▶ **Tâche à réaliser**:
Recopiez mot pour mot l'intégralité du texte sur la Bimotore d'Alfa Romeo.

▶ **Extrait choisi**:
━━━━━━━━━━
Pour tenter de contrer la domination des redoutables bolides du Troisième Reich, Alfa Romeo et la Scuderia Ferrari ont inventé la Bimotore, un monstre curieux, motorise par deux huit cylindres de Grand-Prix.
La légende veut que cette idée vienne à l’issue du repas de fin d’année fort arrosé de la Scuderia. Enzo Ferrari, charge l’ingénieur Luigi Bazzi de créer une monoplace de formule libre à deux moteurs, pour les courses de Tripoli et de l’AVUS.
Luigi Bazzi assisté du chef d’atelier Stefano Meazza, fait allonger de 15 cm et renforcer un châssis d’Alfa-Roméo Tipo B équipés de la suspension avant à roues indépendantes ‘Dubonnet’.
Un moteur huit cylindres est installé à sa position habituelle tandis qu’un autre identique est implanté dans l’extension à l’arrière du pilote, ce qui contribue à améliorer la répartition des masses.
Le mouvement du second moteur est transmis à l’avant par un arbre vers à la boîte de vitesse commune. A partir du différentiel placé immédiatement derrière la boîte de vitesses, deux demi-arbres à pignons coniques amènent la puissance aux transmissions finales avec couple conique à l’intérieur des roues arrière, suspendues par des ressorts semi-élliptiques associés à des amortisseurs à friction. Cette transmission à double arbre, comme sur la Tipo B, est l’œuvre d’Armando Roselli.
━━━━━━━━━━
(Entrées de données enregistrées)
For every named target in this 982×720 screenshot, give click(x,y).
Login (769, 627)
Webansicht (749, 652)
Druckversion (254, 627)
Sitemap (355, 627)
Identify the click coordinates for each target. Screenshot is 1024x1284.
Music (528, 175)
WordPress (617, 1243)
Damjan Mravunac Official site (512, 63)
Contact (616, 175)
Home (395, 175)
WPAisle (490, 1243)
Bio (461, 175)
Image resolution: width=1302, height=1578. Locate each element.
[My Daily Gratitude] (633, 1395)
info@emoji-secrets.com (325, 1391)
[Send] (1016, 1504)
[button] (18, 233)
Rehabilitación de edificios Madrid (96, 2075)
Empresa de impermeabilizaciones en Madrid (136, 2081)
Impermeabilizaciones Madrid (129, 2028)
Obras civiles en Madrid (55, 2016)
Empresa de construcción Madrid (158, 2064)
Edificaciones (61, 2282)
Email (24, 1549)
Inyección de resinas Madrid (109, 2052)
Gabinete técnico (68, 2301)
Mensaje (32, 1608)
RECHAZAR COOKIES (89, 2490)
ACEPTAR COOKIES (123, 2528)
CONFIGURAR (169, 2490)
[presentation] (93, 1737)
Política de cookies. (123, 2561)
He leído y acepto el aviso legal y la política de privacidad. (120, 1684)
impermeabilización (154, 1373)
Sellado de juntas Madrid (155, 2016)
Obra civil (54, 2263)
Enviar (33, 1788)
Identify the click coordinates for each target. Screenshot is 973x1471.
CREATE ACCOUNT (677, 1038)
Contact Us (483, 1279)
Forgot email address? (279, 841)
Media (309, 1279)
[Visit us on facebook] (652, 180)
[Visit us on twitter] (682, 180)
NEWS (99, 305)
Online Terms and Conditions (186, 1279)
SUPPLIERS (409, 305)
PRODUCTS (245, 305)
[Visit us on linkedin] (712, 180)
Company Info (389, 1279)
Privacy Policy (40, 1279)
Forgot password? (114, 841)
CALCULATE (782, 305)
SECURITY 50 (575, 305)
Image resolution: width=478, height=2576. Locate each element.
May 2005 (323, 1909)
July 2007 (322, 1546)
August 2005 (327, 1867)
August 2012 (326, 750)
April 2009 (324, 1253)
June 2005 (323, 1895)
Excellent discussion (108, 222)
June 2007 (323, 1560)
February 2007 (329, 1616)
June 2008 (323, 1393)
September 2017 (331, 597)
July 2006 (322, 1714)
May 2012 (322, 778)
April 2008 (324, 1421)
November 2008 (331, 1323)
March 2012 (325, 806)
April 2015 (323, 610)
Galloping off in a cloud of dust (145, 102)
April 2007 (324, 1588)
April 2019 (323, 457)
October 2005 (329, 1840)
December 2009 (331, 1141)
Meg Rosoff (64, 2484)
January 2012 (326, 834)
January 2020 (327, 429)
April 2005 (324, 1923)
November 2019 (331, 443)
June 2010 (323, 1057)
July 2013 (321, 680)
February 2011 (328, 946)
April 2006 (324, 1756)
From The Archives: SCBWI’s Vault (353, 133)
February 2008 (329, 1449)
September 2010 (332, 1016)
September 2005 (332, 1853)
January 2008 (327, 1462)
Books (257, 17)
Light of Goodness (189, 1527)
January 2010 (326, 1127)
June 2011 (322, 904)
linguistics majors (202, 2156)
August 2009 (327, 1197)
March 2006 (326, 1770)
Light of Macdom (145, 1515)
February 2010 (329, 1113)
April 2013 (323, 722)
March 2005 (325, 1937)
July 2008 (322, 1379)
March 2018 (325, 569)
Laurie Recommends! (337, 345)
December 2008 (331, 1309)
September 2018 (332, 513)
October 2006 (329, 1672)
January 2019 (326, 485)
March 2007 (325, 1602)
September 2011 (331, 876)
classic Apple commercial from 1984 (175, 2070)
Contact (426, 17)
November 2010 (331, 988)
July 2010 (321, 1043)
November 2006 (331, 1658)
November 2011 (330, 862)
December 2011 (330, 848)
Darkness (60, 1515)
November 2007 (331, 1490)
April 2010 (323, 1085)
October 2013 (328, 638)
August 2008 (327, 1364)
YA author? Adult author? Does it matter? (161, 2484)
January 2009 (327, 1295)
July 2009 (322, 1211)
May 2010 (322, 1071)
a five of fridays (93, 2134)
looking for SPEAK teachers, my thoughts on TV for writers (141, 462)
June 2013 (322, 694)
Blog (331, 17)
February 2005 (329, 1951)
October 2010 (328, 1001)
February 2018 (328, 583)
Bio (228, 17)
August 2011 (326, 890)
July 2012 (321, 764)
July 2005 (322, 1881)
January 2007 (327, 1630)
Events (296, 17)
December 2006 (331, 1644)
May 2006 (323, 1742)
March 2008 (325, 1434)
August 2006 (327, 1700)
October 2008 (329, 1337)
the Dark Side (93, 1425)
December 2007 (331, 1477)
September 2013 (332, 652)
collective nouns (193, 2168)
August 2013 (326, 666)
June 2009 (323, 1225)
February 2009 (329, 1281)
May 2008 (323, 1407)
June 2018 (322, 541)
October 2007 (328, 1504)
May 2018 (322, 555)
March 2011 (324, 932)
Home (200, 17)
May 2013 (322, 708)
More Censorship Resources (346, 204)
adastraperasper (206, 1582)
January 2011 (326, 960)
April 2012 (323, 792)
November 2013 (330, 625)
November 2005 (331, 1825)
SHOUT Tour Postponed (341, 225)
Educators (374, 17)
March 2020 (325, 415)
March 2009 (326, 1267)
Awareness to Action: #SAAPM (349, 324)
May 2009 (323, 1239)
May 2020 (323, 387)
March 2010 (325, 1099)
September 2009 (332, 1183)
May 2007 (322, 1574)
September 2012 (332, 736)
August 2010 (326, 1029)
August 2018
━━━━━━━━━━
▶ **Résultat attendu**:
Pour tenter de contrer la domination des redoutables bolides du Troisième Reich, Alfa Romeo et la Scuderia Ferrari ont inventé la Bimotore, un monstre curieux, motorise par deux huit cylindres de Grand-Prix.
La légende veut que cette idée vienne à l’issue du repas de fin d’année fort arrosé de la Scuderia. Enzo Ferrari, charge l’ingénieur Luigi Bazzi de créer une monoplace de formule libre à deux moteurs, pour les courses de Tripoli et de l’AVUS.
Luigi Bazzi assisté du chef d’atelier Stefano Meazza, fait allonger de 15 cm et renforcer un châssis d’Alfa-Roméo Tipo B équipés de la suspension avant à roues indépendantes ‘Dubonnet’.
Un moteur huit cylindres est installé à sa position habituelle tandis qu’un autre identique est implanté dans l’extension à l’arrière du pilote, ce qui contribue à améliorer la répartition des masses.
Le mouvement du second moteur est transmis à l’avant par un arbre vers à la boîte de vitesse commune. A partir du différentiel placé immédiatement derrière la boîte de vitesses, deux demi-arbres à pignons coniques amènent la puissance aux transmissions finales avec couple conique à l’intérieur des roues arrière, suspendues par des ressorts semi-élliptiques associés à des amortisseurs à friction. Cette transmission à double arbre, comme sur la Tipo B, est l’œuvre d’Armando Roselli.